Search code examples
javajsputf-8character-encodingtomcat7

Tomcat's JspWriter not correctly encoding


I have a default setup of Tomcat 7 and everything java-related configured to use utf-8.

This does not work (utf-8 characters are mangled):

<%@ page language="java" pageEncoding="utf-8" contentType="text/html; charset=utf-8"%>
<%@ page import="java.net.*" %>
<%@ page import="java.io.*" %>
<%
    URL target = new URL("http://en.wikipedia.org/wiki/Main_Page");
    Reader input = new BufferedReader(new InputStreamReader(target.openStream()));
    StringWriter buffer = new StringWriter();
    char[] chrs = new char[1024 * 4];
    int n = 0;
    while (-1 != (n = input.read(chrs)))
    {
        buffer.write(chrs, 0, n);
    }
    StringReader reader = new StringReader(buffer.toString());
    n = 0;
    while (-1 != (n = reader.read(chrs)))
    {
        out.write(chrs, 0, n);
    } 
%>

This does, but logs IllegalStateExceptions:

<%@ page language="java" pageEncoding="utf-8" contentType="text/html; charset=utf-8"%>
<%@ page import="java.net.*" %>
<%@ page import="java.io.*" %>
<%
    URL target = new URL("http://en.wikipedia.org/wiki/Main_Page");
    Reader input = new BufferedReader(new InputStreamReader(target.openStream()));
    StringWriter buffer = new StringWriter();
    char[] chrs = new char[1024 * 4];
    int n = 0;
    while (-1 != (n = input.read(chrs)))
    {
        buffer.write(chrs, 0, n);
    }
    StringReader reader = new StringReader(buffer.toString());
    OutputStreamWriter output = new OutputStreamWriter(response.getOutputStream());
    n = 0;
    while (-1 != (n = reader.read(chrs)))
    {
        output.write(chrs, 0, n);
    }
%>

I've been searching but found no answers. Is this a bug in Tomcat, or is there something I'm missing?


Solution

  • When you construct InputStreamReader without specifying a charset as 2nd argument, then the platform default encoding will be used, which is often ISO-8859-1. You need to specify the same charset as specified in the response header of the target URL, which is UTF-8.

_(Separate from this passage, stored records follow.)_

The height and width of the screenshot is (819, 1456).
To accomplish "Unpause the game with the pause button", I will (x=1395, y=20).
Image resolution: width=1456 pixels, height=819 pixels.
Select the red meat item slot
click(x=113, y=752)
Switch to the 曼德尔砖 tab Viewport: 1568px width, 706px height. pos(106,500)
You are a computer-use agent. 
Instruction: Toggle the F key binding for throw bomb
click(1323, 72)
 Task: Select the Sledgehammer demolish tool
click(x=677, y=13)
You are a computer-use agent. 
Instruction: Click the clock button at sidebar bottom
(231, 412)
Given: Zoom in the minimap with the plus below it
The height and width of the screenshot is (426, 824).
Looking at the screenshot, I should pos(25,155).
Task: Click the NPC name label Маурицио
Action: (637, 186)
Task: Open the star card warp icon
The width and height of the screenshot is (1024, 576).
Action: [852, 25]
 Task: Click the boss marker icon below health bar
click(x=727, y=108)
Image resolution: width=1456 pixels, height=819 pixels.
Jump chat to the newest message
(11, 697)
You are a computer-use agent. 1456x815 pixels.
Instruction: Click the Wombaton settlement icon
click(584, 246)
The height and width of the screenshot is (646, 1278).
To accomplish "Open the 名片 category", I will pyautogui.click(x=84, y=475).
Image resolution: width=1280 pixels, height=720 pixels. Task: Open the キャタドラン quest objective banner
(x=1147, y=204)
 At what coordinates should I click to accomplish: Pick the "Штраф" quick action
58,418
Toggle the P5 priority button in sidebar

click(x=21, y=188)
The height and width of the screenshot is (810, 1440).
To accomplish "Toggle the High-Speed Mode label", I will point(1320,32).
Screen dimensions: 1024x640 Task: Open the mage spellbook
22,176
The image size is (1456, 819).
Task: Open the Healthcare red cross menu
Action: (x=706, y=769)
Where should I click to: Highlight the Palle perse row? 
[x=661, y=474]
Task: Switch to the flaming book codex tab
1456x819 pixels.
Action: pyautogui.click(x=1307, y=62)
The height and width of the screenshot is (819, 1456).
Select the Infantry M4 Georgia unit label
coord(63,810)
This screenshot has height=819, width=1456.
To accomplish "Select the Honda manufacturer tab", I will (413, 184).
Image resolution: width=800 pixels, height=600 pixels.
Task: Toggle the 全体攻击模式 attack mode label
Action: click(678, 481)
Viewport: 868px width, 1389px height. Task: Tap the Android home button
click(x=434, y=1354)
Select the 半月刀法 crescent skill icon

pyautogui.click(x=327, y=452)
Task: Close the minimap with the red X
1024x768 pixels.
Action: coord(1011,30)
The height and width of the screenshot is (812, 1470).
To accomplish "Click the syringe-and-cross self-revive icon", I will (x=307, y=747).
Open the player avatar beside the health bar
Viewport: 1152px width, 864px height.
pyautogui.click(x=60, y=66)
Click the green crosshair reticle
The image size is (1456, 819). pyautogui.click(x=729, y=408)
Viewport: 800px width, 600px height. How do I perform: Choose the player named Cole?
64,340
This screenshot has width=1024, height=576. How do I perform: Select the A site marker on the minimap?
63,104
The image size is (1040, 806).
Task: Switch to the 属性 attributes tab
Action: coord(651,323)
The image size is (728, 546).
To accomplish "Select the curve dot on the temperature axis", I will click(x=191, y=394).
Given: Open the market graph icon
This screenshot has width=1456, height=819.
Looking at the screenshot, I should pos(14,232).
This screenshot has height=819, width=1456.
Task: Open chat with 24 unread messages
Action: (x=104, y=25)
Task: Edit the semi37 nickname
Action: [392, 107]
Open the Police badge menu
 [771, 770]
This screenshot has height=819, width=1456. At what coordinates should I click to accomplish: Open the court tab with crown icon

    input = new BufferedReader(new InputStreamReader(target.openStream(), "UTF-8"));
    

    The IllegalStateException is caused because you're doing this in a JSP instead of a Servlet. The JSP internally uses response.getWriter(), but you're calling response.getOutputStream() in a JSP scriptlet. This cannot be done simultaneously as explained in their javadocs.